There are some vegetable oils that are naturally more saturated - like coconut oil - and some oils are artificially saturated by adding hydrogen. The process is known as hydrogenation and is how margarines and vegetable shortening are made.

The healthiest type of fats are the mono-unsaturated fats and these have been clearly linked with lower rates of heart disease, stroke and some cancers. Good examples of mono-unsaturated oils are vegetable oils like olive oil, rapeseed oil and grapeseed oil.

Nuts and seeds are mostly fat and should be thought of as a fat even though they do have proteins in them. Like vegetable oils, nuts have good fats in them that have been linked to lower rates of heart disease. Even so, they have a lot of calories.

There are some ingredients like avocados, eggs and dairy products that most of us don't think of as having fats. Like seeds and nuts, avocados have the good types of fat but do have a lot of calories.

One of the most important fats that many of us use is mayonnaise. There are a number of fantastic non-fat and reduced-fat products. In my recipes I specify which should be used. This is based simply on which tastes best. Most salad dressings, for instance, will work fine with the non-fat mayo. Try this first and if it is not to your liking the reduced-fat version will almost always work great.

How to choose

First and foremost, choosing a fat should be based on how you are going to use it. I try to use a variety of fats carefully and where I feel they will do the most to enhance the flavor of my recipes.

For example, I use butter in sparing amounts where the flavor will shine through. Rather than use a tablespoon of butter to saute with I might use a couple of teaspoons of a mono-unsaturated oil that doesn't have as much flavor (like grapeseed oil) combined with a teaspoon of butter. The rich flavor of the butter will come through, but there's much less saturated fat.

The three oils that I use the most are olive oil, grapeseed oil and rapeseed oil. These are all good mono-unsaturated oils. The olive oil is the most flavorful and the rich fruity flavor of olive oils is the topic of complete books. I generally keep a stronger Tuscan extra virgin oil for making a salad dressing like Caesar Salad where the flavor of the oil is a key flavor in the recipe.

When I use olive oil for cooking I generally use a lighter, less expensive oil.

Grapeseed oil has some of the flavor character of olive oil but is actually better for you. There is research that shows using grapeseed oil in place of olive or other oil reduces the bad cholesterol and raises the good cholesterol (this is the result that we doctors like to see).

Grapeseed oil is a great choice because it has a very high "smoke point." This is the temperature at which an oil will begin to smoke and for most oils it is under 400°F. For grapeseed oil this is in the 425° range (even higher if the oil is more pure).

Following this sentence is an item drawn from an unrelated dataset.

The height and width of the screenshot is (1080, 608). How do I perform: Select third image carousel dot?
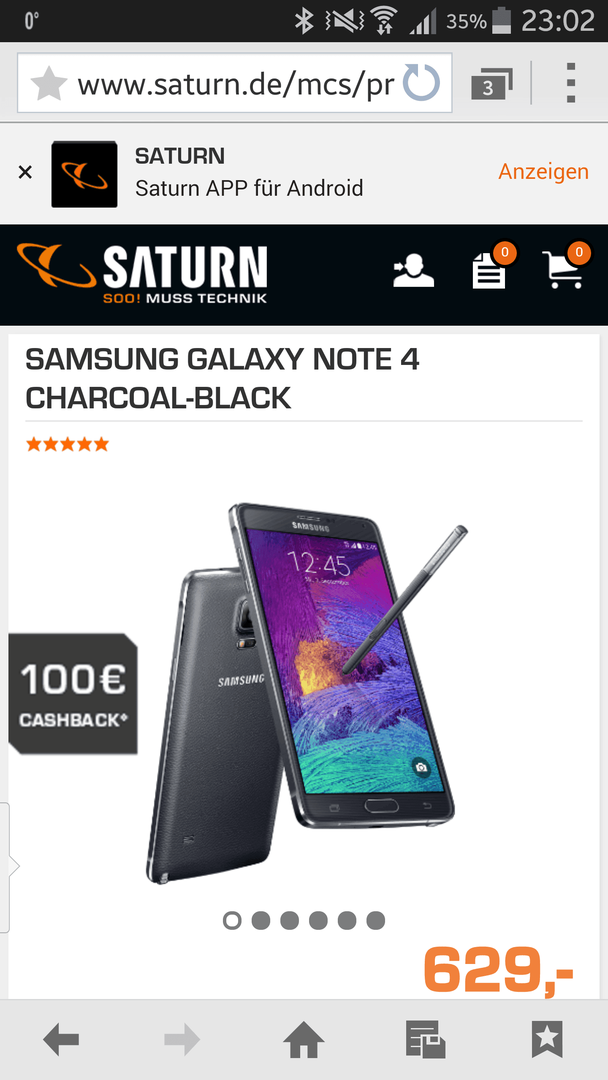(x=289, y=920)
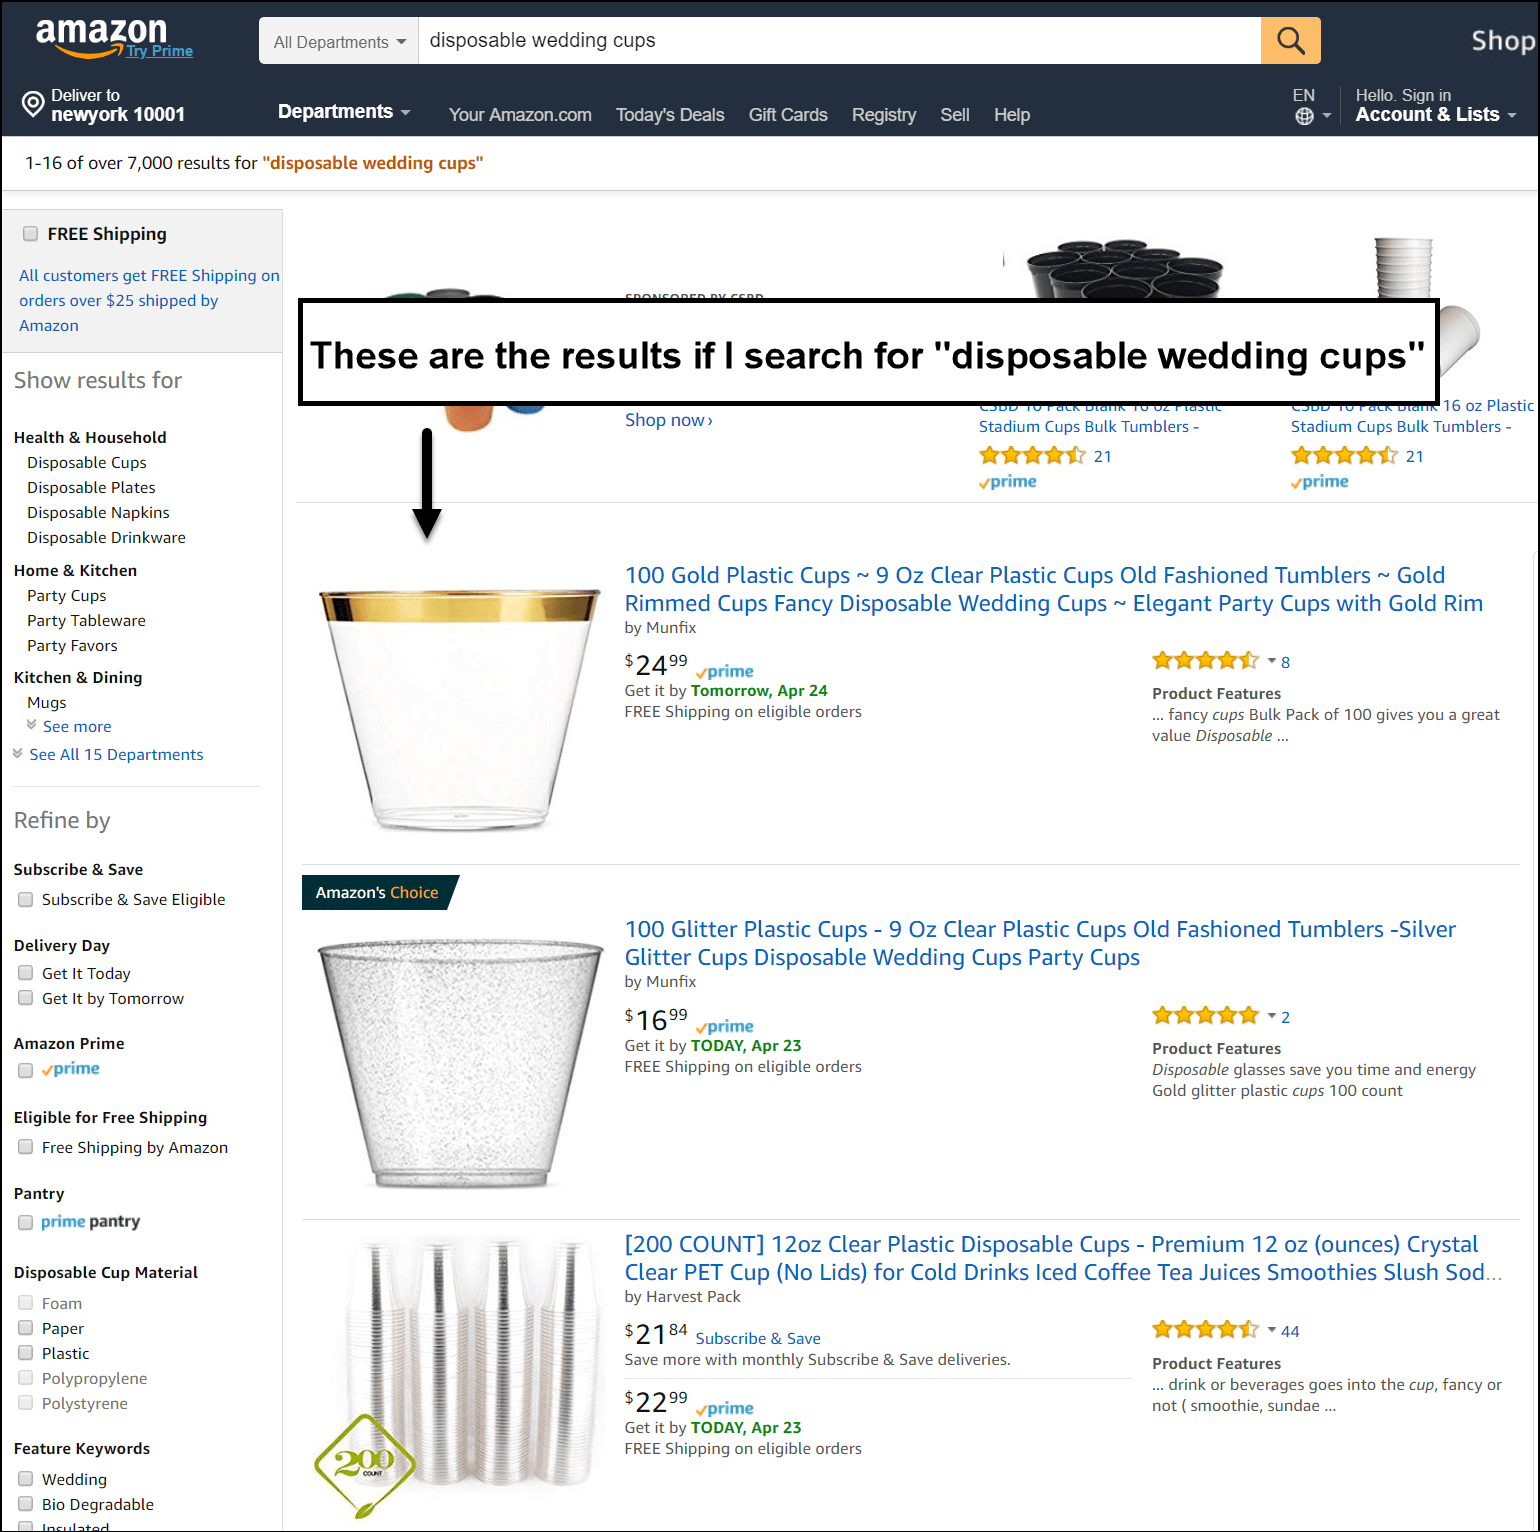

I use rapeseed oil when I want an oil that has no flavor. Sometimes I will saute with this oil but more and more I use this oil in baking to reduce the amount of other fats (kind of like the example above of using butter and rapeseed oil). A good example is the Blueberry muffins recipe.

Milk, cream, creme freche, cream cheese and sour cream have variable amounts of fat. The fats in dairy products are more saturated. I look for lower fat dairy products like semi-skimmed milk or low-fat sour cream.

Cheese is also mostly fat and there's a lot of emphasis on using reduced-fat cheese in many healthy recipes. There are a lot of places where I use them but I do prefer regular fat cheeses. The key is to choose the highest quality cheese - the more flavor bang for your fat buck. Grate cheeses as you need them for the freshest flavor.

Look for a high quality Parmigiano-Reggiano instead of ordinary parmesan. Both have about 9 or 10 grams of fat per ounce but the imported has so much more flavor that you will need less for maximum taste.

Some rich creamy cheeses are already lower in fat. Good quality goat cheese will have only about 6 grams of fat per ounce and I look for some with less flavor that I can enhance cream sauces with like the Fettucine Alfredo recipe.